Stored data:
________
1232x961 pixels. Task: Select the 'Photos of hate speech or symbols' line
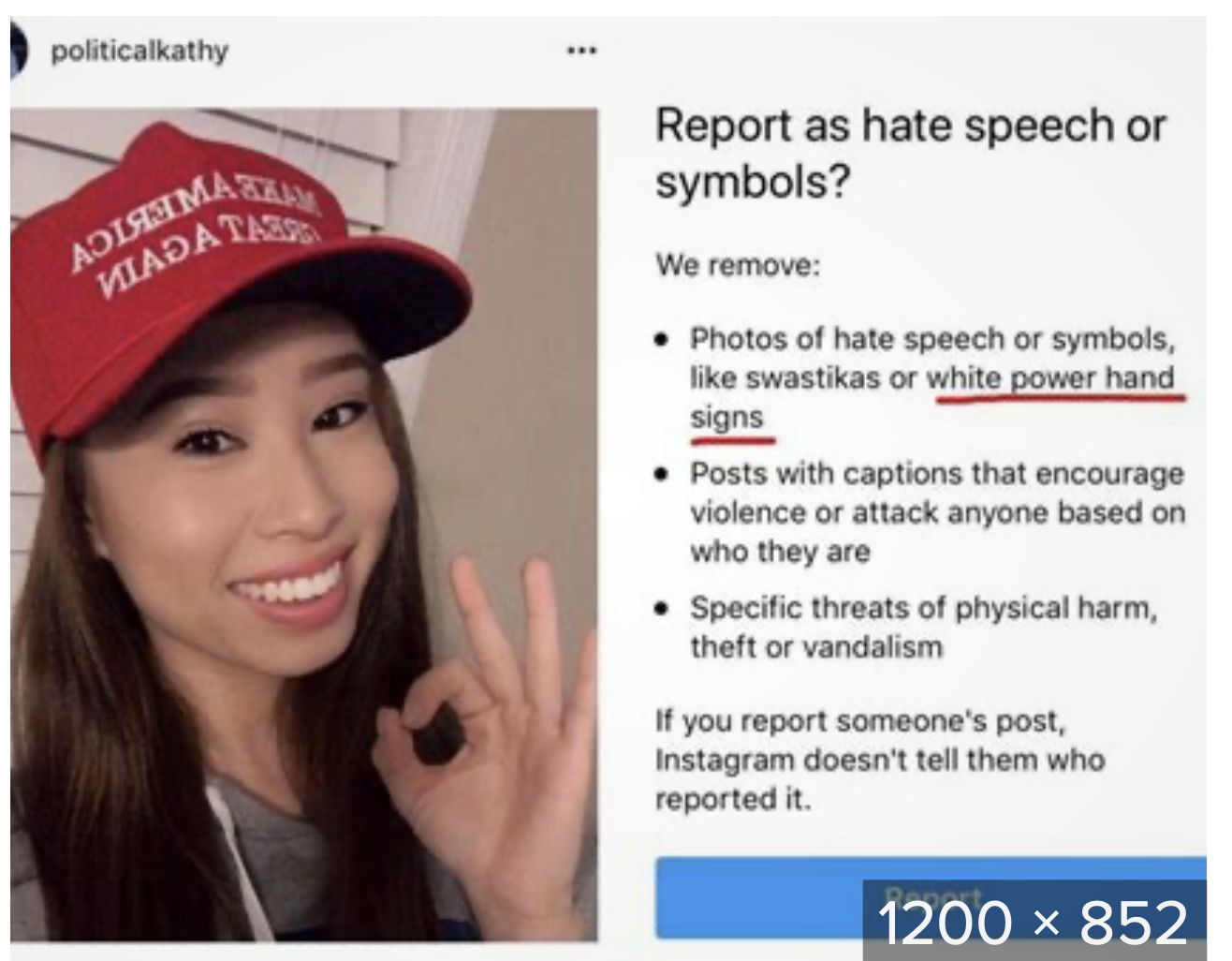click(932, 338)
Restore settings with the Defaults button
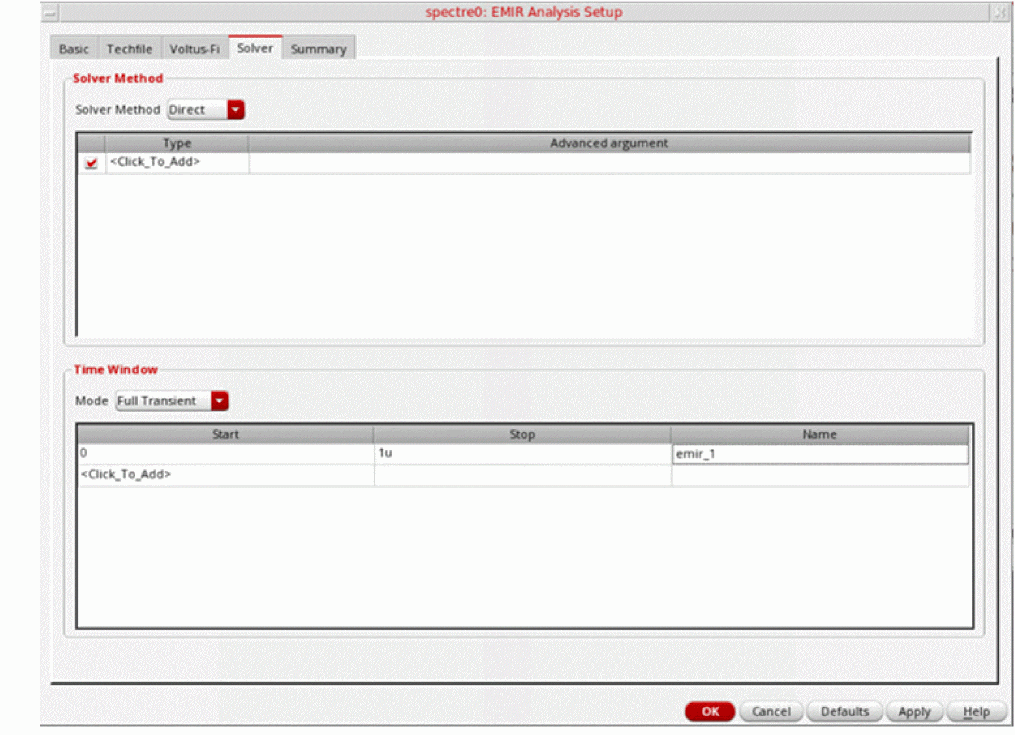1015x735 pixels. pos(844,711)
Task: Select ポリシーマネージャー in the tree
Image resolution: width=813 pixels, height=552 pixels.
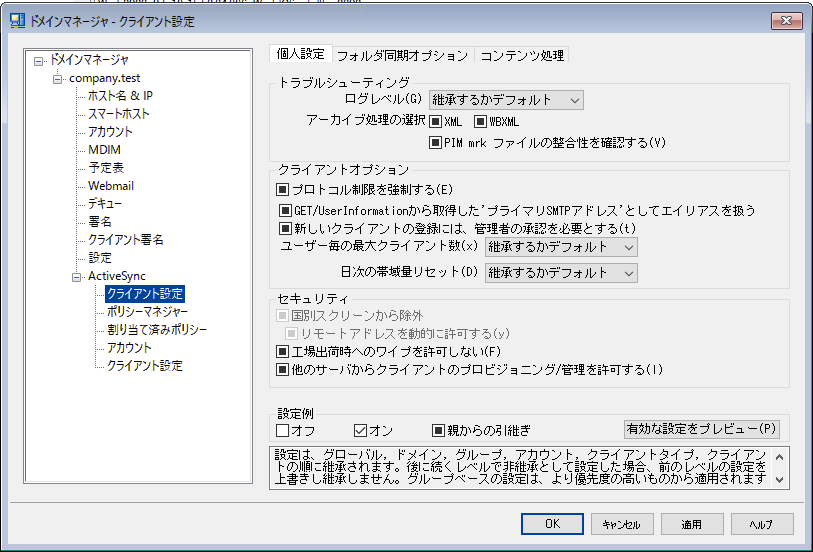Action: tap(147, 312)
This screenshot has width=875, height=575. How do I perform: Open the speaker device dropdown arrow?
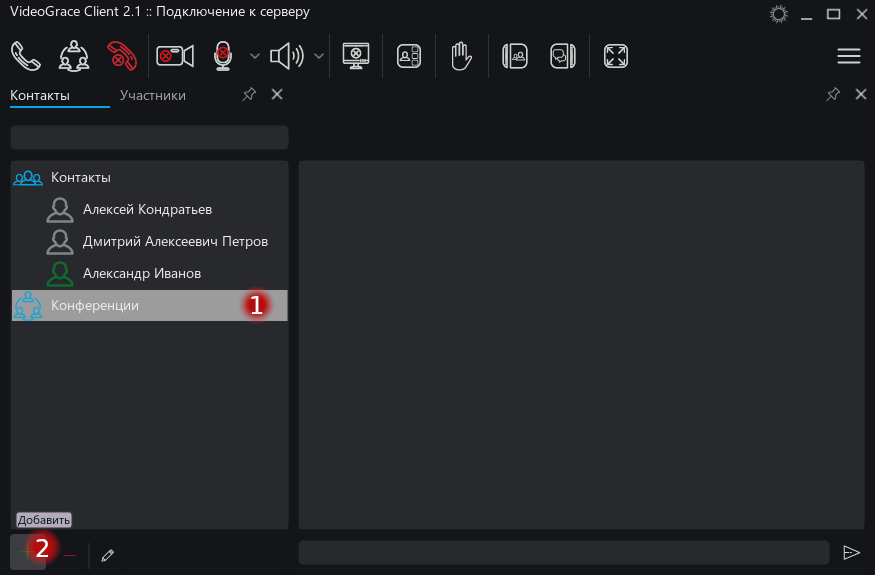tap(319, 56)
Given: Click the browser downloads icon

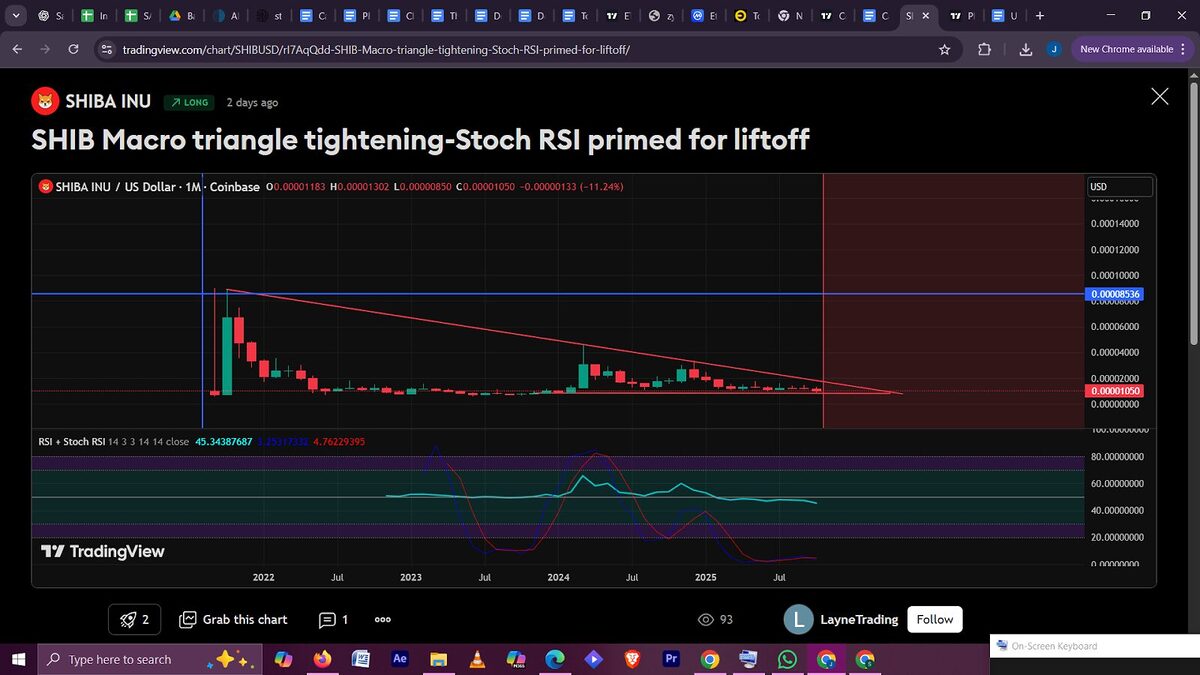Looking at the screenshot, I should click(x=1025, y=49).
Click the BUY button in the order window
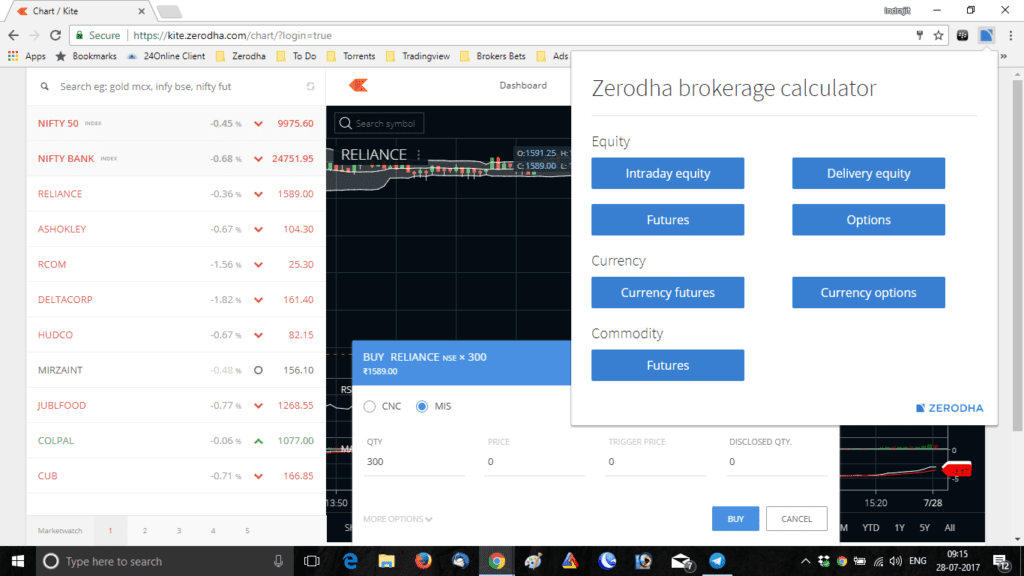The image size is (1024, 576). 735,518
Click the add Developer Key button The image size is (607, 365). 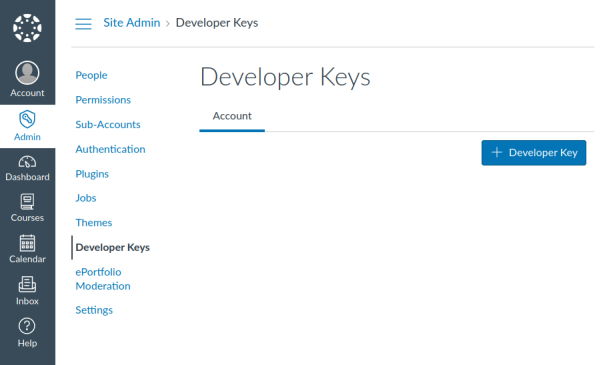click(x=533, y=153)
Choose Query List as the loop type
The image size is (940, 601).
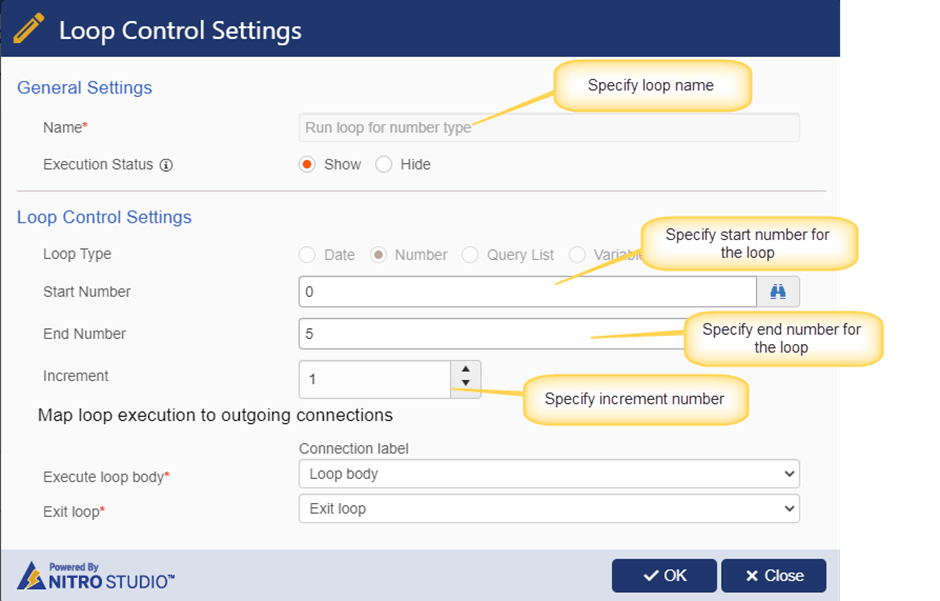pos(470,255)
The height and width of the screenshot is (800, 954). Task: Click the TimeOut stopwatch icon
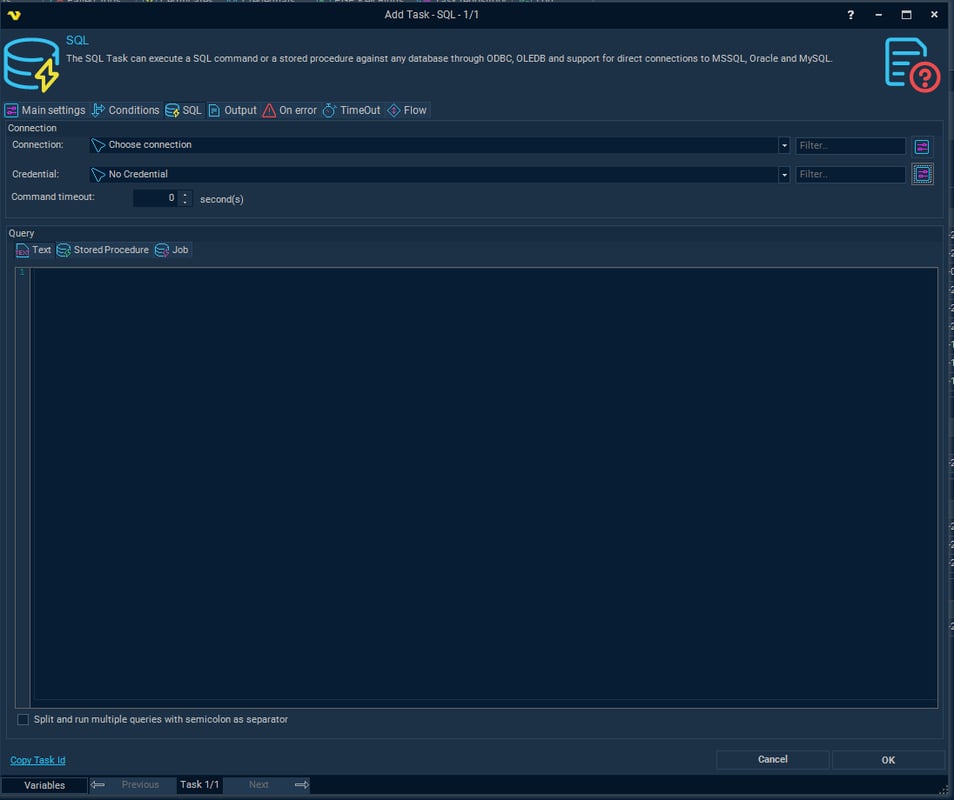click(x=328, y=110)
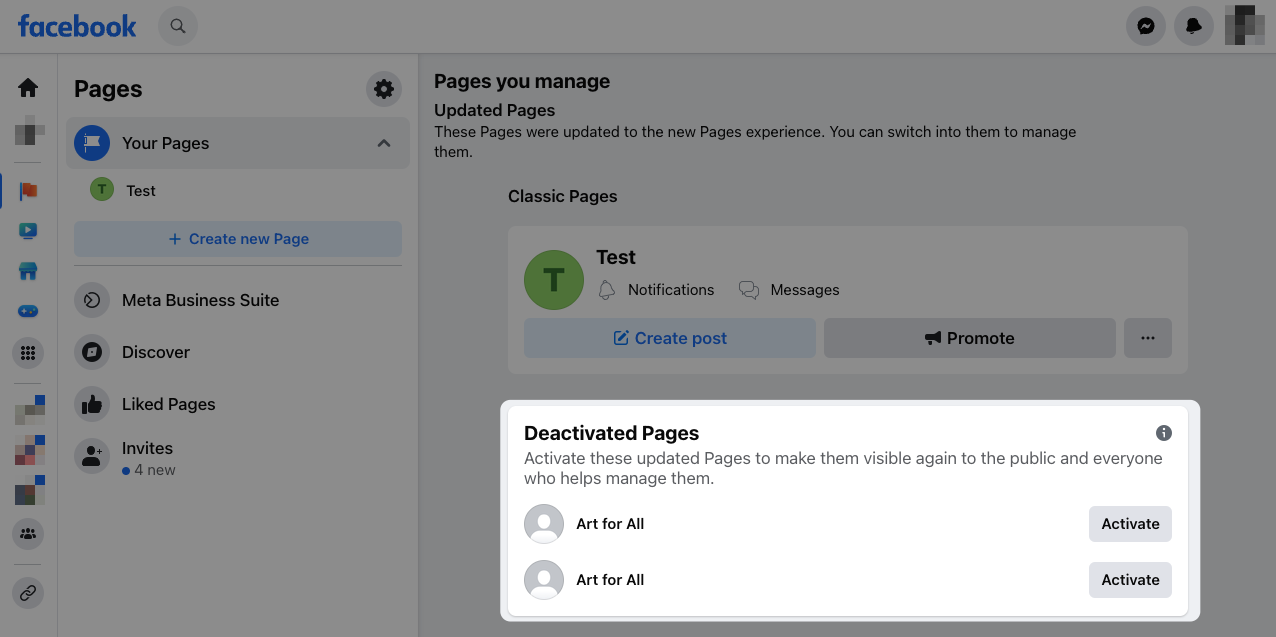View the Deactivated Pages info icon
Image resolution: width=1276 pixels, height=637 pixels.
[1163, 433]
________
**EXERCISE OBJECTIVE:** Excluding pictures, copy exactly the lines from the line containing "The height and" through the last line of the data, inclusive.

**YOUR SOLUTION:**
The height and width of the screenshot is (800, 954). Task: Click the TimeOut stopwatch icon
click(x=328, y=110)
View the Deactivated Pages info icon
Image resolution: width=1276 pixels, height=637 pixels.
[1163, 433]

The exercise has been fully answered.